You may need to consider a bit more closely how you want to join the values. Each duplicate value creates a match.
So if you have 3 of one value of x in one set and 2 values in the other and do a left join you end up with 6 (3*2) records with that value.
Example:
data one;
input x y;
datalines;
1 1
1 2
1 3
2 1
2 2
;
data two;
input x z;
datalines;
1 11
1 22
2 11
2 22
;
proc sql;
select a.* , b.z
from one as a
left join
two as b
on a.x=b.x
;
quit;
You may want to consider whether some other variables might be suitable to reduce the duplicates, such as a date, geographic location, product code or similar that appears in pairs of the data sets.
Something else to consider is to split the query into two pieces. Do the join for A and B and let that complete.
You may want to consider if you need a Distinct to reduce duplicate records on that query. The result would then be used to join with C as a separate query, again considering what you need.
Subsetting data as early as practical may help by reducing the number of variables. If you only need the value if ID2 from B then perhaps
from data0 as A left join (select distinct id, id2 from data2) as B
which will reduce the number of duplicate id2 values that might come in from B as well as reducing the number of things pushed around in the back ground as well.

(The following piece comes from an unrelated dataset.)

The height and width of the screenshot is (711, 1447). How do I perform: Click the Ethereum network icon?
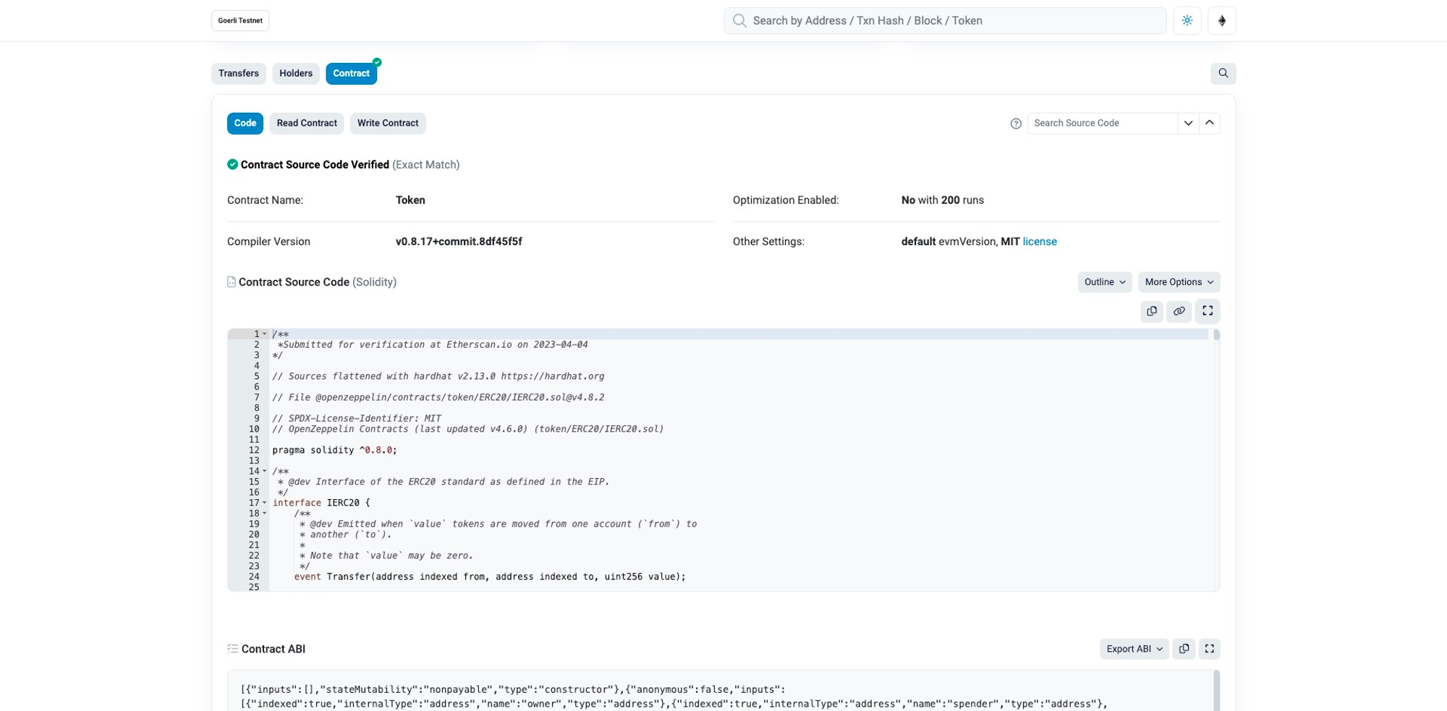click(1222, 21)
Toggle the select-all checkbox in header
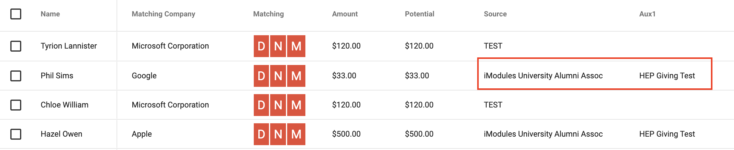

Similar for C just get the values you need and Select distinct to reduce duplication.
Note: Distinct by itself is a time consuming instruction but if you don't expect 31,000 records it may get you down to something closer to 3000.
Sort of a generic answer as I don't have any data to work with.
Basically if you need all the results you're going to eat the time and disk space. If you don't, then you need to figure out one or more ways to reduce the records at each step.